» **Aim of the exercise**:
Write out all of the entries below word for word.

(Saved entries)
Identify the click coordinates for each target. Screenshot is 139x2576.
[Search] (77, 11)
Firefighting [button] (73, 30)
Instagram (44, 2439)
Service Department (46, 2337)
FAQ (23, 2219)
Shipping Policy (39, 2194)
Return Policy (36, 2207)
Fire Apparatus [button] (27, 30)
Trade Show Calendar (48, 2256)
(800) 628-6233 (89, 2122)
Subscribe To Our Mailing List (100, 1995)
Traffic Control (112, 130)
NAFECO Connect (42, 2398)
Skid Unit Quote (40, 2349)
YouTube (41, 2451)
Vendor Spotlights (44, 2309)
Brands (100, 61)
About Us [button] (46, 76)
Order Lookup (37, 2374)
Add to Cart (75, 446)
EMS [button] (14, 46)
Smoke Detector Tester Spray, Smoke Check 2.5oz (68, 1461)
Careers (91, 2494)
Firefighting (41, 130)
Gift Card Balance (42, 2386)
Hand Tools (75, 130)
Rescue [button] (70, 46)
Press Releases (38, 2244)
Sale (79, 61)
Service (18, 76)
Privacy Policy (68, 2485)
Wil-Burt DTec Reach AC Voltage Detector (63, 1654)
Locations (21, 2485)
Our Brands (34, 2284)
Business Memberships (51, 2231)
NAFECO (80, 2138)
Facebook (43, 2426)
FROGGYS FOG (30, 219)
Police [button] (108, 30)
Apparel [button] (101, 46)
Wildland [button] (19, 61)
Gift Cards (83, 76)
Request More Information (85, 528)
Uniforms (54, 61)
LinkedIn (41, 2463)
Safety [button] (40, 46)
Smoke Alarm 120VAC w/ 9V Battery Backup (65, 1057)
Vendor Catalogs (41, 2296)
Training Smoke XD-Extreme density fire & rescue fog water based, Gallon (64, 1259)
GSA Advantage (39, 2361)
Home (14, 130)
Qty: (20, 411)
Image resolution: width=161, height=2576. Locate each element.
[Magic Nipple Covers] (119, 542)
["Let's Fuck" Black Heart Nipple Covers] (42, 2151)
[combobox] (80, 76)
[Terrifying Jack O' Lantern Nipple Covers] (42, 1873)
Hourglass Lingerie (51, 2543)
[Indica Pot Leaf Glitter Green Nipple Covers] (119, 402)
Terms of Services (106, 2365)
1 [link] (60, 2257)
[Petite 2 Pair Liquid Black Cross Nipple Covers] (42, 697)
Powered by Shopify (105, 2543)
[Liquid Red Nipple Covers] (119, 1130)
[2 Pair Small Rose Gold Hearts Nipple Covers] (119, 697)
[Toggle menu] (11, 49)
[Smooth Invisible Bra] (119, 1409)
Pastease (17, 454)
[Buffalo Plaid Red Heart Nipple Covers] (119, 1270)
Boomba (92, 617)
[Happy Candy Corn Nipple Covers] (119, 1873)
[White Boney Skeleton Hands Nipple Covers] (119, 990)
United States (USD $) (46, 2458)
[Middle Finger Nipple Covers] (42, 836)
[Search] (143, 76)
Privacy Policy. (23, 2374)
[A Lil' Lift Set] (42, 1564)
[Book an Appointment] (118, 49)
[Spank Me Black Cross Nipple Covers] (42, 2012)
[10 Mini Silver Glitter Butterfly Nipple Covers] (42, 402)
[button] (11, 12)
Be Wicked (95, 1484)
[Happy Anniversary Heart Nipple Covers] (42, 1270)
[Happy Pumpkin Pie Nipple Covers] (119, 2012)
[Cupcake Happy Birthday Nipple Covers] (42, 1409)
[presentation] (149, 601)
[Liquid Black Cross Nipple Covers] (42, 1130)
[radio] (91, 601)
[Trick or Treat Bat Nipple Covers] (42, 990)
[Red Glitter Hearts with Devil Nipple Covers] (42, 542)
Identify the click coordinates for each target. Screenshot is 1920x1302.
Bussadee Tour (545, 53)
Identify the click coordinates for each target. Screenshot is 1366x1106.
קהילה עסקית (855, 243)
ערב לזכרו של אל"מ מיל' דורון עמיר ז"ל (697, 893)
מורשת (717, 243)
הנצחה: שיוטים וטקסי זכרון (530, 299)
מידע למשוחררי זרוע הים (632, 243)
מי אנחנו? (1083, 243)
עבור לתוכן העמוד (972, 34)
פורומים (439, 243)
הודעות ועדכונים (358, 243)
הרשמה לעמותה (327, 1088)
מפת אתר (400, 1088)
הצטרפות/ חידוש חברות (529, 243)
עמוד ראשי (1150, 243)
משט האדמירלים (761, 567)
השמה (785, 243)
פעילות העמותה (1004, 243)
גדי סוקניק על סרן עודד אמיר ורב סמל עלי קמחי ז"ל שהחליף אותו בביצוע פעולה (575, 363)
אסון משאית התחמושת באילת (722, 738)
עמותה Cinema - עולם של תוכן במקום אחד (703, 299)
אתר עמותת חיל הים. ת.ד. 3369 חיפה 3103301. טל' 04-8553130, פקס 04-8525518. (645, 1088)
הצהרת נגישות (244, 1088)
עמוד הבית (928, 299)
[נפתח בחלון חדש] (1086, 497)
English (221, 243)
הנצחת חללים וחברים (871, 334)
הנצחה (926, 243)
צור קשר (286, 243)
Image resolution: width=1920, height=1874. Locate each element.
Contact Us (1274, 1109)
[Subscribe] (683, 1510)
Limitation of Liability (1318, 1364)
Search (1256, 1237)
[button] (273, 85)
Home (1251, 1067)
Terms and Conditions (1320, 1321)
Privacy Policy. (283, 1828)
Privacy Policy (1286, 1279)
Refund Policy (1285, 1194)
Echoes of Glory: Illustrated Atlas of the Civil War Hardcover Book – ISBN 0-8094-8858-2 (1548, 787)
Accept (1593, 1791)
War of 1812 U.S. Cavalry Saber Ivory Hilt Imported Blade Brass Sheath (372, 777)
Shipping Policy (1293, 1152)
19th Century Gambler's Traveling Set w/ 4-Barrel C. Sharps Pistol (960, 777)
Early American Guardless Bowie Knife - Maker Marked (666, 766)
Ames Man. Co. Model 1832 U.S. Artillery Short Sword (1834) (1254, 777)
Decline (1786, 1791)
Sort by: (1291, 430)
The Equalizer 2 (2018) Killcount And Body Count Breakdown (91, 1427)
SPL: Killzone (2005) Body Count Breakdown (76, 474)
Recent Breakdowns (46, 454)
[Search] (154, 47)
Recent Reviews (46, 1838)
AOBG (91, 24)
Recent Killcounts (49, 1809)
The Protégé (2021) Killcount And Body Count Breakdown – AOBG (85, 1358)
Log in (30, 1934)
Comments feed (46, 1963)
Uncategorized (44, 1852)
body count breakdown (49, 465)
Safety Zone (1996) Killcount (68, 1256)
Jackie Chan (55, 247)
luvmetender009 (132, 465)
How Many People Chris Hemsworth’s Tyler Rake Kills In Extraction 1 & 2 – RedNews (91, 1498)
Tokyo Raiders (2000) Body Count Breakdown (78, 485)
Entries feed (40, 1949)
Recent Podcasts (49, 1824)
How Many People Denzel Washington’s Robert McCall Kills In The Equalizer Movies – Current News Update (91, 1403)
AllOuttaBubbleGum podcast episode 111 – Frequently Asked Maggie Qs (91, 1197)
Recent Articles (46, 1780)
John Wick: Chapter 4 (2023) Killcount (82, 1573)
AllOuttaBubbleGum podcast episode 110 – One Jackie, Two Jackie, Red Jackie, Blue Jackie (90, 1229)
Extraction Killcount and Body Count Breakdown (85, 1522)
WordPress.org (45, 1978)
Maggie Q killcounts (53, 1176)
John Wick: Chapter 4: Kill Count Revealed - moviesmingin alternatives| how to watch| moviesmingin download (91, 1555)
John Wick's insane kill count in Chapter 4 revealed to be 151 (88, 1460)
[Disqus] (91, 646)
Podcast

» **Worked solution**:
Identify the click coordinates for each target. Screenshot is 139x2576.
[Search] (77, 11)
Firefighting [button] (73, 30)
Instagram (44, 2439)
Service Department (46, 2337)
FAQ (23, 2219)
Shipping Policy (39, 2194)
Return Policy (36, 2207)
Fire Apparatus [button] (27, 30)
Trade Show Calendar (48, 2256)
(800) 628-6233 (89, 2122)
Subscribe To Our Mailing List (100, 1995)
Traffic Control (112, 130)
NAFECO Connect (42, 2398)
Skid Unit Quote (40, 2349)
YouTube (41, 2451)
Vendor Spotlights (44, 2309)
Brands (100, 61)
About Us [button] (46, 76)
Order Lookup (37, 2374)
Add to Cart (75, 446)
EMS [button] (14, 46)
Smoke Detector Tester Spray, Smoke Check 2.5oz (68, 1461)
Careers (91, 2494)
Firefighting (41, 130)
Gift Card Balance (42, 2386)
Hand Tools (75, 130)
Rescue [button] (70, 46)
Press Releases (38, 2244)
Sale (79, 61)
Service (18, 76)
Privacy Policy (68, 2485)
Wil-Burt DTec Reach AC Voltage Detector (63, 1654)
Locations (21, 2485)
Our Brands (34, 2284)
Business Memberships (51, 2231)
NAFECO (80, 2138)
Facebook (43, 2426)
FROGGYS FOG (30, 219)
Police [button] (108, 30)
Apparel [button] (101, 46)
Wildland [button] (19, 61)
Gift Cards (83, 76)
Request More Information (85, 528)
Uniforms (54, 61)
LinkedIn (41, 2463)
Safety [button] (40, 46)
Smoke Alarm 120VAC w/ 9V Battery Backup (65, 1057)
Vendor Catalogs (41, 2296)
Training Smoke XD-Extreme density fire & rescue fog water based, Gallon (64, 1259)
GSA Advantage (39, 2361)
Home (14, 130)
Qty: (20, 411)
Image resolution: width=161, height=2576. Locate each element.
[Magic Nipple Covers] (119, 542)
["Let's Fuck" Black Heart Nipple Covers] (42, 2151)
[combobox] (80, 76)
[Terrifying Jack O' Lantern Nipple Covers] (42, 1873)
Hourglass Lingerie (51, 2543)
[Indica Pot Leaf Glitter Green Nipple Covers] (119, 402)
Terms of Services (106, 2365)
1 [link] (60, 2257)
[Petite 2 Pair Liquid Black Cross Nipple Covers] (42, 697)
Powered by Shopify (105, 2543)
[Liquid Red Nipple Covers] (119, 1130)
[2 Pair Small Rose Gold Hearts Nipple Covers] (119, 697)
[Toggle menu] (11, 49)
[Smooth Invisible Bra] (119, 1409)
Pastease (17, 454)
[Buffalo Plaid Red Heart Nipple Covers] (119, 1270)
Boomba (92, 617)
[Happy Candy Corn Nipple Covers] (119, 1873)
[White Boney Skeleton Hands Nipple Covers] (119, 990)
United States (USD $) (46, 2458)
[Middle Finger Nipple Covers] (42, 836)
[Search] (143, 76)
Privacy Policy. (23, 2374)
[A Lil' Lift Set] (42, 1564)
[Book an Appointment] (118, 49)
[Spank Me Black Cross Nipple Covers] (42, 2012)
[10 Mini Silver Glitter Butterfly Nipple Covers] (42, 402)
[button] (11, 12)
Be Wicked (95, 1484)
[Happy Anniversary Heart Nipple Covers] (42, 1270)
[Happy Pumpkin Pie Nipple Covers] (119, 2012)
[Cupcake Happy Birthday Nipple Covers] (42, 1409)
[presentation] (149, 601)
[Liquid Black Cross Nipple Covers] (42, 1130)
[radio] (91, 601)
[Trick or Treat Bat Nipple Covers] (42, 990)
[Red Glitter Hearts with Devil Nipple Covers] (42, 542)
Identify the click coordinates for each target. Screenshot is 1920x1302.
Bussadee Tour (545, 53)
Identify the click coordinates for each target. Screenshot is 1366x1106.
קהילה עסקית (855, 243)
ערב לזכרו של אל"מ מיל' דורון עמיר ז"ל (697, 893)
מורשת (717, 243)
הנצחה: שיוטים וטקסי זכרון (530, 299)
מידע למשוחררי זרוע הים (632, 243)
מי אנחנו? (1083, 243)
עבור לתוכן העמוד (972, 34)
פורומים (439, 243)
הודעות ועדכונים (358, 243)
הרשמה לעמותה (327, 1088)
מפת אתר (400, 1088)
הצטרפות/ חידוש חברות (529, 243)
עמוד ראשי (1150, 243)
משט האדמירלים (761, 567)
השמה (785, 243)
פעילות העמותה (1004, 243)
גדי סוקניק על סרן עודד אמיר ורב סמל עלי קמחי ז"ל שהחליף אותו בביצוע פעולה (575, 363)
אסון משאית התחמושת באילת (722, 738)
עמותה Cinema - עולם של תוכן במקום אחד (703, 299)
אתר עמותת חיל הים. ת.ד. 3369 חיפה 3103301. טל' 04-8553130, פקס 04-8525518. (645, 1088)
הצהרת נגישות (244, 1088)
עמוד הבית (928, 299)
[נפתח בחלון חדש] (1086, 497)
English (221, 243)
הנצחת חללים וחברים (871, 334)
הנצחה (926, 243)
צור קשר (286, 243)
Image resolution: width=1920, height=1874. Locate each element.
Contact Us (1274, 1109)
[Subscribe] (683, 1510)
Limitation of Liability (1318, 1364)
Search (1256, 1237)
[button] (273, 85)
Home (1251, 1067)
Terms and Conditions (1320, 1321)
Privacy Policy. (283, 1828)
Privacy Policy (1286, 1279)
Refund Policy (1285, 1194)
Echoes of Glory: Illustrated Atlas of the Civil War Hardcover Book – ISBN 0-8094-8858-2 (1548, 787)
Accept (1593, 1791)
War of 1812 U.S. Cavalry Saber Ivory Hilt Imported Blade Brass Sheath (372, 777)
Shipping Policy (1293, 1152)
19th Century Gambler's Traveling Set w/ 4-Barrel C. Sharps Pistol (960, 777)
Early American Guardless Bowie Knife - Maker Marked (666, 766)
Ames Man. Co. Model 1832 U.S. Artillery Short Sword (1834) (1254, 777)
Decline (1786, 1791)
Sort by: (1291, 430)
The Equalizer 2 (2018) Killcount And Body Count Breakdown (91, 1427)
SPL: Killzone (2005) Body Count Breakdown (76, 474)
Recent Breakdowns (46, 454)
[Search] (154, 47)
Recent Reviews (46, 1838)
AOBG (91, 24)
Recent Killcounts (49, 1809)
The Protégé (2021) Killcount And Body Count Breakdown – AOBG (85, 1358)
Log in (30, 1934)
Comments feed (46, 1963)
Uncategorized (44, 1852)
body count breakdown (49, 465)
Safety Zone (1996) Killcount (68, 1256)
Jackie Chan (55, 247)
luvmetender009 (132, 465)
How Many People Chris Hemsworth’s Tyler Rake Kills In Extraction 1 & 2 – RedNews (91, 1498)
Tokyo Raiders (2000) Body Count Breakdown (78, 485)
Entries feed (40, 1949)
Recent Podcasts (49, 1824)
How Many People Denzel Washington’s Robert McCall Kills In The Equalizer Movies – Current News Update (91, 1403)
AllOuttaBubbleGum podcast episode 111 – Frequently Asked Maggie Qs (91, 1197)
Recent Articles (46, 1780)
John Wick: Chapter 4 (2023) Killcount (82, 1573)
AllOuttaBubbleGum podcast episode 110 – One Jackie, Two Jackie, Red Jackie, Blue Jackie (90, 1229)
Extraction Killcount and Body Count Breakdown (85, 1522)
WordPress.org (45, 1978)
Maggie Q killcounts (53, 1176)
John Wick: Chapter 4: Kill Count Revealed - moviesmingin alternatives| how to watch| moviesmingin download (91, 1555)
John Wick's insane kill count in Chapter 4 revealed to be 151 (88, 1460)
[Disqus] (91, 646)
Podcast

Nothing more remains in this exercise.